Source records Start Marker
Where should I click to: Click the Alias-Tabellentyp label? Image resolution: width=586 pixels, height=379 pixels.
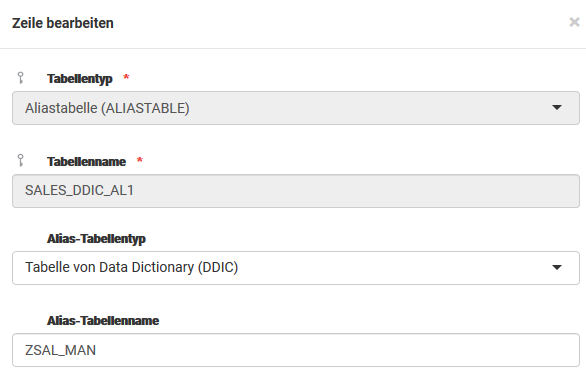96,238
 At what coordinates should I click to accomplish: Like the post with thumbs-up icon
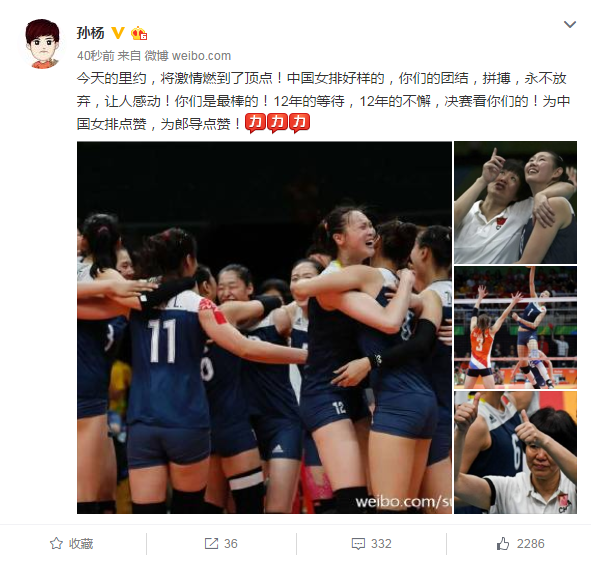coord(503,543)
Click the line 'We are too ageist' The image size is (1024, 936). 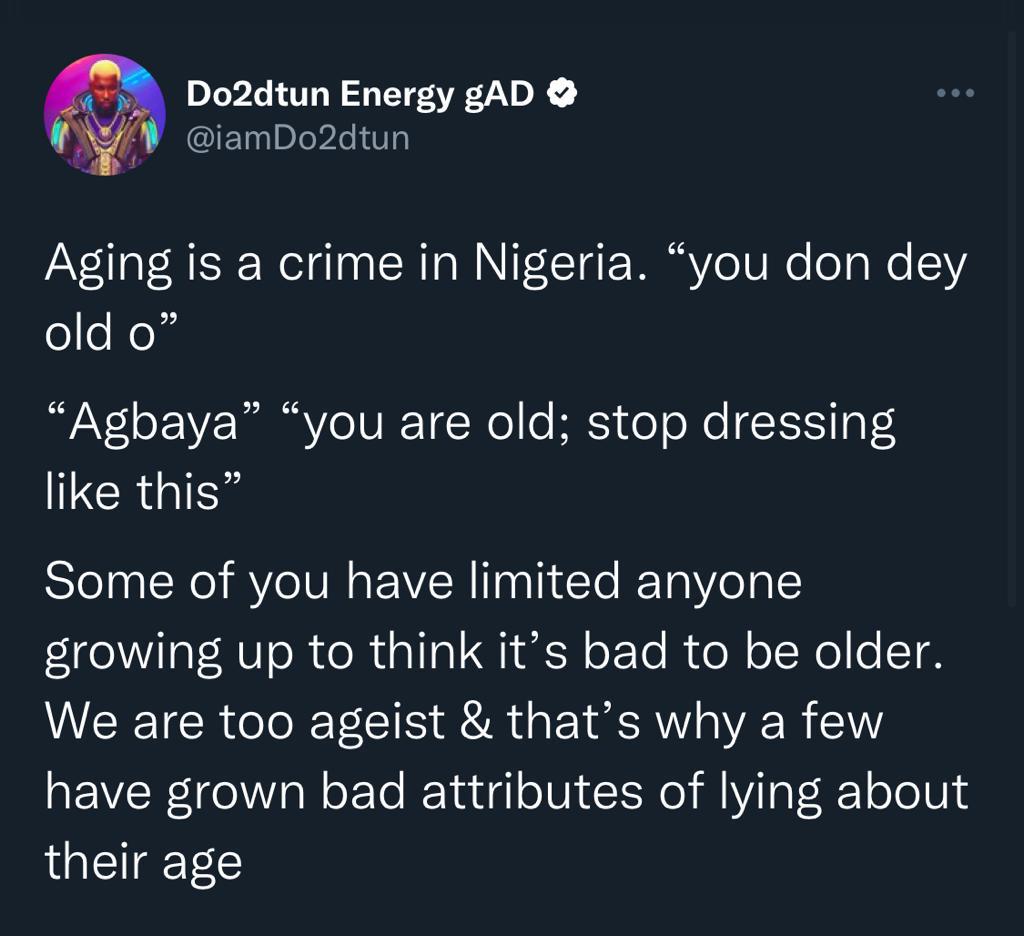click(464, 722)
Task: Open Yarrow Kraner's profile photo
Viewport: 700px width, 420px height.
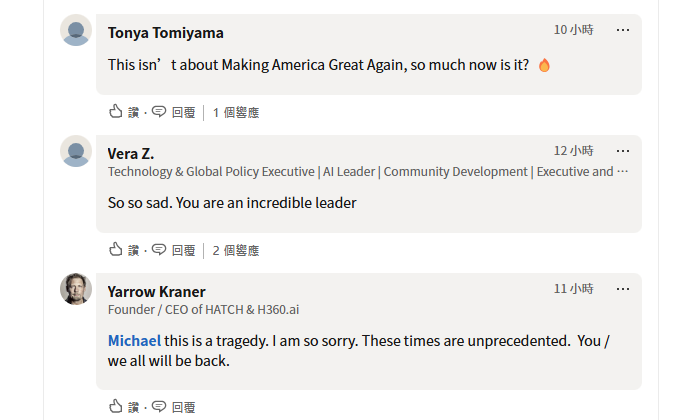Action: click(x=76, y=289)
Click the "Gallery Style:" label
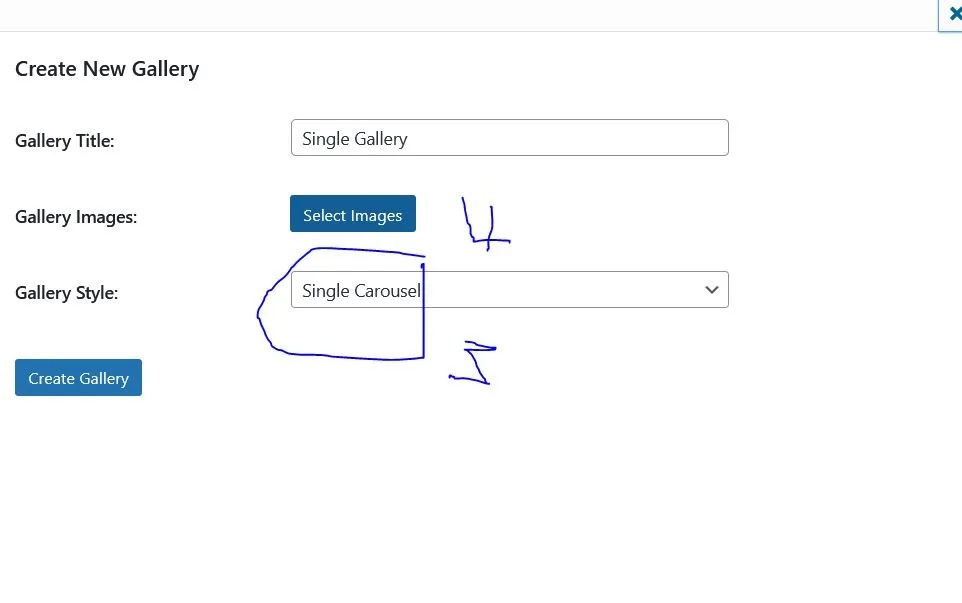The height and width of the screenshot is (603, 962). (66, 293)
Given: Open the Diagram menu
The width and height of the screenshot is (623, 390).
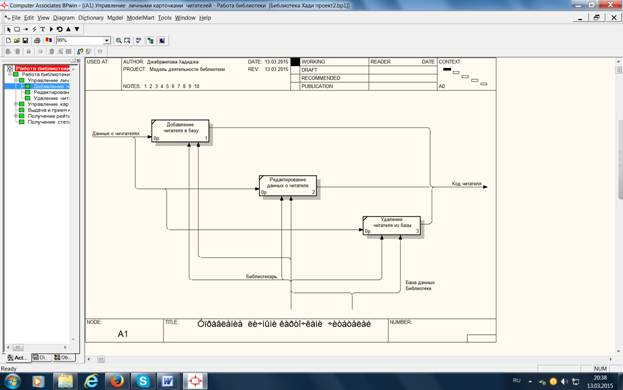Looking at the screenshot, I should (x=64, y=18).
Source records End Marker
**Exercise**
Show every line in the records above that contains the word "Open".

**Answer area**
Task: Open Yarrow Kraner's profile photo
Given: Open the Diagram menu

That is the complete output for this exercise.